Importance of Taylor dispersion in pharmacokinetic and multiple indicator dilution modelling.

Mass transfer in tissues is typically studied by multiple indicator dilution (MID) studies. Several of these studies have shown that drug concentrations can be modelled by axially distributed models. In this paper, we determine the Taylor dispersion coefficient that describes the degree of axial mixing for the MID models, while accounting for the presence of red blood cells in the capillaries. The capillaries are treated as well mixed with no radial concentration gradients. The concentration in tissue is treated as position and time dependent and the partial differential equations for mass transport are averaged using the method of multiple timescales. The calculated values of the dispersion coefficient are in reasonable agreement with the values reported in literature, suggesting that Taylor dispersion is an important contributor to dispersion in tissues.

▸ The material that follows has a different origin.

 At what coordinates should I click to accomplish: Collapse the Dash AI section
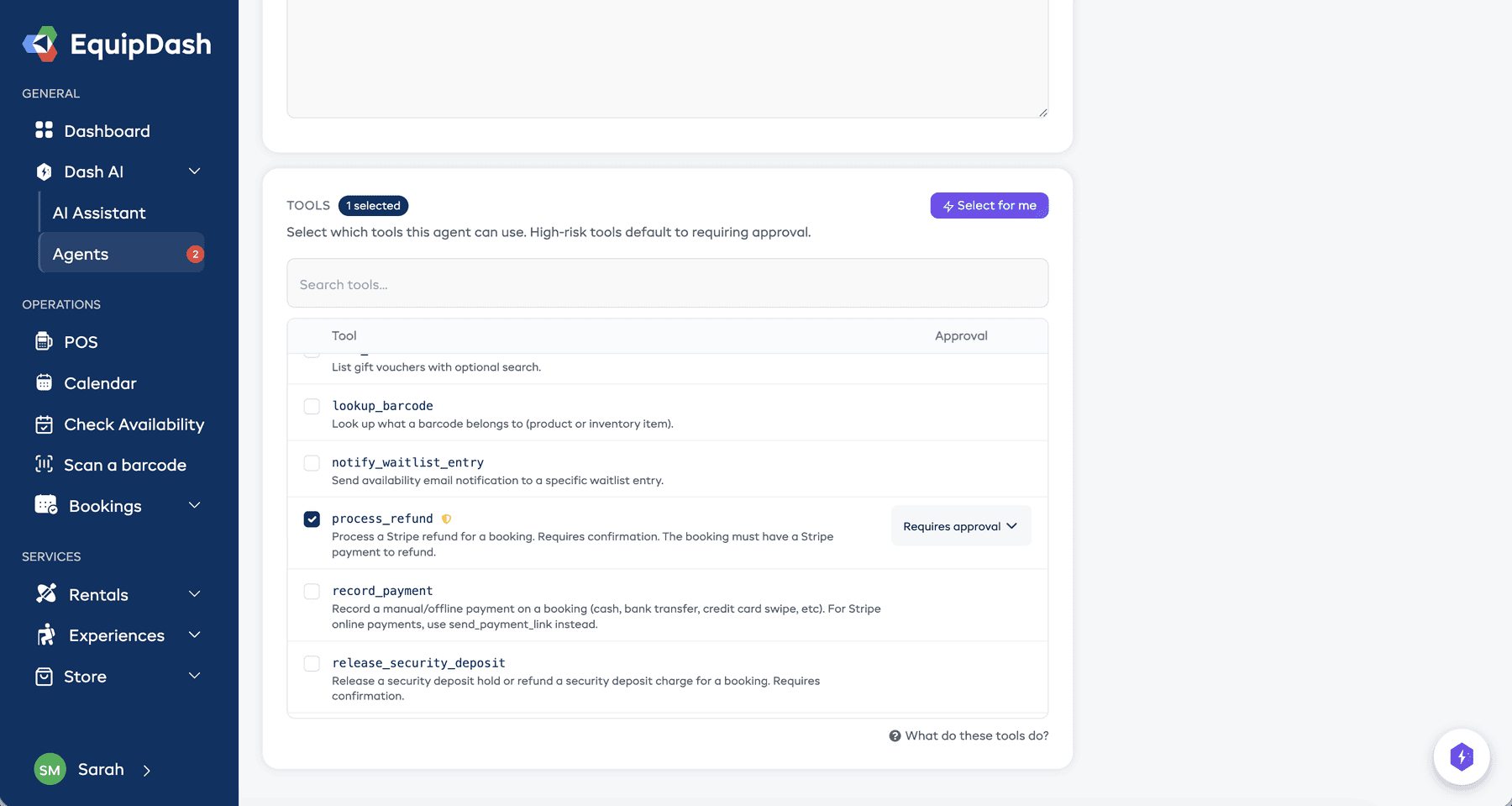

We also show that the average equations for the barrier-limited drugs reduce to the commonly used Sangren-Sheppard model. In this case, Taylor dispersion is not significant in comparison to the dispersion caused by drug exchange between the capillary and the tissue. Additionally, we utilize the average equations for both flow-limited and barrier-limited drugs in pharmacokinetic models. These simulations show that neglecting the dispersion coefficient could cause significant effects in the dynamic drug concentration profiles and thus lead to incorrect estimation of parameters if the experimental data from MID studies are fitted to a model that neglects Taylor dispersion.